ABBREVIATIONS:
- CIM
- confidence interval of the mean
- GFA
- G-force acceleration
- NFL
- National Football League
- SE
- standard error
- STAR
- Summation of Tests for the Analysis of Risk.
Head injury has been a part of American football since the game's introduction in 1869. To reduce head injury risk, one of the first interventions introduced in 1896 was the development of the leatherhead helmet. Further modifications to the helmet soon followed, with the development of the face mask in 1935 and the patenting of the first plastic helmet by John T. Riddell in 1940. Despite the use of the plastic helmet, 38 football-related fatalities occurred nationwide in 1969.1 During the 1960s, thick foam padding was installed into the helmets, and full-face masks were added. In 1986, the first polycarbonate helmet was introduced, with polycarbonate surrounding a layer of aluminum and vinyl foam on top of plastic and a thin layer of leather.2 Today, the newest Riddell Speedflex Diamond helmet contains a three-dimensional printed impact absorbent lattice liner crafted using Carbon Digital Light Synthesis technology (Riddell).

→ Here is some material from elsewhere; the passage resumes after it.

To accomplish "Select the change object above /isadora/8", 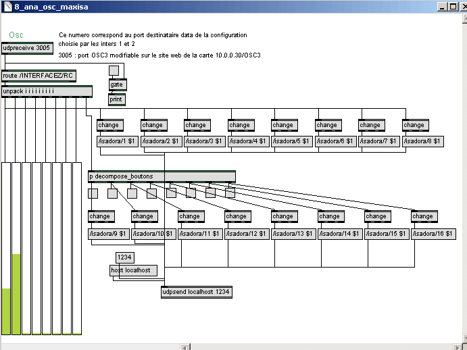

Improvements in technology in the modern football helmet have been shown to have beneficial effects in reducing concussion risk in high school football players.3 However, when comparing the leatherhead football helmet to the modern football helmet in receiving near-concussive and subconcussive impacts, it was found that the theoretical injury risk based on linear acceleration, angular acceleration, angular velocity, neck force, and neck movement measures was similar or lower for the leatherhead helmet. In both the front and oblique front impact directions, the leatherhead helmet allowed comparable linear acceleration performance to the modern helmet. Furthermore, the differences in near-concussive and subconcussive impacts were not associated with a significant head injury risk reduction even in instances where the modern helmet showed superior angular responses. In these impacts, the stiffness of the modern helmet may be less than optimal in energy absorbency.1 Another study evaluated leatherhead football helmets and the modern football helmet using drop tests on a near-rigid surface. Significantly, higher head accelerations were produced in the leatherhead helmet, and it was concluded that all modern helmets are substantially superior to the leatherhead helmet.4 Therefore, the research into whether the leatherhead helmet has protective elements that can be used to optimize helmet design for all impact doses remains inconclusive.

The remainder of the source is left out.